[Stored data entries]
*** Block opens ***
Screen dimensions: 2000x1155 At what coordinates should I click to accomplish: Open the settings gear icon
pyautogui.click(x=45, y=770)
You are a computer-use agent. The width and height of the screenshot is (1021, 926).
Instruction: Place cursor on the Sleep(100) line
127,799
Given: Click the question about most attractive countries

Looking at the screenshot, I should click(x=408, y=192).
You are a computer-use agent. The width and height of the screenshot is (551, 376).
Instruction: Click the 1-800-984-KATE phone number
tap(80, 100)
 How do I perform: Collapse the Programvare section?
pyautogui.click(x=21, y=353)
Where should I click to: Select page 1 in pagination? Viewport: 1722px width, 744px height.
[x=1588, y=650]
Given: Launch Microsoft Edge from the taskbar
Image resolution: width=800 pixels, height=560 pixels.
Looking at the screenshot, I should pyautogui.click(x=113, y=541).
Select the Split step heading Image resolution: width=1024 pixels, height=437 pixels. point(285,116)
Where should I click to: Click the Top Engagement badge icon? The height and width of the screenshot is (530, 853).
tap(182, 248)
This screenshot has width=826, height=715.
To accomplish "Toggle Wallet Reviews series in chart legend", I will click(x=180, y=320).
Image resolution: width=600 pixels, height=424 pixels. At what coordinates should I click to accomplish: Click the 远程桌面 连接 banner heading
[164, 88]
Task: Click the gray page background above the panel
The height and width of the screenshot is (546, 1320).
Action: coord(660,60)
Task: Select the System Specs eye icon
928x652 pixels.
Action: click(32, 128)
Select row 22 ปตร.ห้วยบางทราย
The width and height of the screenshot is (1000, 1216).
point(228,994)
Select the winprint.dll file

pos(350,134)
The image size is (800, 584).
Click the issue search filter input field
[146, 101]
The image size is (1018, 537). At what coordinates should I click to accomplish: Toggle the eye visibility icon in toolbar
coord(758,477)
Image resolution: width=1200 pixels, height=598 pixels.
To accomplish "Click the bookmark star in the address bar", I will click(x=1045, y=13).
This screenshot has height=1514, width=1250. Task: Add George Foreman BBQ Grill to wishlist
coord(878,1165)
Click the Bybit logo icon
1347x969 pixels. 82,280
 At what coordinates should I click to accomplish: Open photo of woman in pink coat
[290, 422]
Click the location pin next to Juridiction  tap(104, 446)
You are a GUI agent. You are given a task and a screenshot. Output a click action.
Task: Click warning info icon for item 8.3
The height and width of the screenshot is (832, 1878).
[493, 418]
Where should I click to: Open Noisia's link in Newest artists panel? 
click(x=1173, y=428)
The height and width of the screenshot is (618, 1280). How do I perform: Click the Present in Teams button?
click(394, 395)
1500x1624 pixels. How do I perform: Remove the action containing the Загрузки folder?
*** Block closes ***
Return all of the data exactly as it reads.

Answer area ::
Screen dimensions: 2000x1155 At what coordinates should I click to accomplish: Open the settings gear icon
pyautogui.click(x=45, y=770)
You are a computer-use agent. The width and height of the screenshot is (1021, 926).
Instruction: Place cursor on the Sleep(100) line
127,799
Given: Click the question about most attractive countries

Looking at the screenshot, I should click(x=408, y=192).
You are a computer-use agent. The width and height of the screenshot is (551, 376).
Instruction: Click the 1-800-984-KATE phone number
tap(80, 100)
 How do I perform: Collapse the Programvare section?
pyautogui.click(x=21, y=353)
Where should I click to: Select page 1 in pagination? Viewport: 1722px width, 744px height.
[x=1588, y=650]
Given: Launch Microsoft Edge from the taskbar
Image resolution: width=800 pixels, height=560 pixels.
Looking at the screenshot, I should pyautogui.click(x=113, y=541).
Select the Split step heading Image resolution: width=1024 pixels, height=437 pixels. point(285,116)
Where should I click to: Click the Top Engagement badge icon? The height and width of the screenshot is (530, 853).
tap(182, 248)
This screenshot has width=826, height=715.
To accomplish "Toggle Wallet Reviews series in chart legend", I will click(x=180, y=320).
Image resolution: width=600 pixels, height=424 pixels. At what coordinates should I click to accomplish: Click the 远程桌面 连接 banner heading
[164, 88]
Task: Click the gray page background above the panel
The height and width of the screenshot is (546, 1320).
Action: coord(660,60)
Task: Select the System Specs eye icon
928x652 pixels.
Action: click(32, 128)
Select row 22 ปตร.ห้วยบางทราย
The width and height of the screenshot is (1000, 1216).
point(228,994)
Select the winprint.dll file

pos(350,134)
The image size is (800, 584).
Click the issue search filter input field
[146, 101]
The image size is (1018, 537). At what coordinates should I click to accomplish: Toggle the eye visibility icon in toolbar
coord(758,477)
Image resolution: width=1200 pixels, height=598 pixels.
To accomplish "Click the bookmark star in the address bar", I will click(x=1045, y=13).
This screenshot has height=1514, width=1250. Task: Add George Foreman BBQ Grill to wishlist
coord(878,1165)
Click the Bybit logo icon
1347x969 pixels. 82,280
 At what coordinates should I click to accomplish: Open photo of woman in pink coat
[290, 422]
Click the location pin next to Juridiction  tap(104, 446)
You are a GUI agent. You are given a task and a screenshot. Output a click action.
Task: Click warning info icon for item 8.3
The height and width of the screenshot is (832, 1878).
[493, 418]
Where should I click to: Open Noisia's link in Newest artists panel? 
click(x=1173, y=428)
The height and width of the screenshot is (618, 1280). How do I perform: Click the Present in Teams button?
click(394, 395)
1500x1624 pixels. How do I perform: Remove the action containing the Загрузки folder?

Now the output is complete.